**Directions**.
A - Answer these questions from the text on genome repeats:
(i) What will repeats cause if they are not masked before gene annotation?
(ii) How many base pairs are typically in the sets of DNA bases that simple repeats duplicate?
(iii) Which elements does the text name as a type of SINE?
B - Rewrite the part of the text on genome repeats that begins at the words "Repetitive sequence is" and stops after "of satellite DNA.", replacing "non-specific" with "spurious".

**Exercise passage**.

★ ★ ★ ★ ★

Repetitive sequence is found throughout genomes. It is important to mask repeats before gene annotation, as repeats will cause non-specific gene hits. Repeats are also useful for studying evolution and for DNA fingerprinting.

Types of repeats

Repeat type Definition
Centromere The region of the chromosome at which the two sister chromatids are joined during mitosis and meiosis, mostly composed of satellite DNA.
Low complexity regions Poly-purine or poly-pyrimidine stretches, or regions of extremely high AT or GC content.
RNA repeats Non-functional copies of RNA genes which have been reintegrated into the genome with the assistance of a reverse transcriptase.
Satellite repeats Multiple copies of the same base sequence on a DNA sequence. The repeated pattern can vary in length from a single base to several thousand bases long.
Simple repeats Duplications of simple sets of DNA bases (typically 1-5bp) such as A, CA, CGG etc.
Tandem repeats Typically found at the centromeres and telomeres of chromosomes these are duplications of more complex 100-200 base sequences.
LTRs Long tandem repeats.
Type I Transposons/LINE Long Interspersed Elements. Retrotransposed elements in the genome containing open reading frames encoding (often inactive) reverse transcription machinery.
Type I Transposons/SINE Short Interspersed Elements. Retrotransposed elements less than 500 bp that contain tRNA, snRNA and rRNA, which require other mobile elements to be transposed. Alu elements are a type of SINE.

★ ★ ★ ★ ★

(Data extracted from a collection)
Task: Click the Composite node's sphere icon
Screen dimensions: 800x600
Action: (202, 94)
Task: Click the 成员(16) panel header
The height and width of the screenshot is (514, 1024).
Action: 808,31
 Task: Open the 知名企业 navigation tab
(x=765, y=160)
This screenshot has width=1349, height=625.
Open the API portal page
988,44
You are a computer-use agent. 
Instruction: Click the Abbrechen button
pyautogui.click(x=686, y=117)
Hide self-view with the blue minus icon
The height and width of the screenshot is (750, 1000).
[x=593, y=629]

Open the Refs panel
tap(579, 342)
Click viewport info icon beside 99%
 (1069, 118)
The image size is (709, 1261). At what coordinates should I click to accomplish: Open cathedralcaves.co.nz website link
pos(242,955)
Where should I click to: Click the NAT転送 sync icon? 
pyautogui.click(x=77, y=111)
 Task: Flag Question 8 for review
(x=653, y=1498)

★ ★ ★ ★ ★

**Answers to the exercises**.
A -
(i) Non-specific gene hits.
(ii) Typically 1-5 bp.
(iii) Alu elements.

B -
Repetitive sequence is found throughout genomes. It is important to mask repeats before gene annotation, as repeats will cause spurious gene hits. Repeats are also useful for studying evolution and for DNA fingerprinting.

Types of repeats

Repeat type Definition
Centromere The region of the chromosome at which the two sister chromatids are joined during mitosis and meiosis, mostly composed of satellite DNA.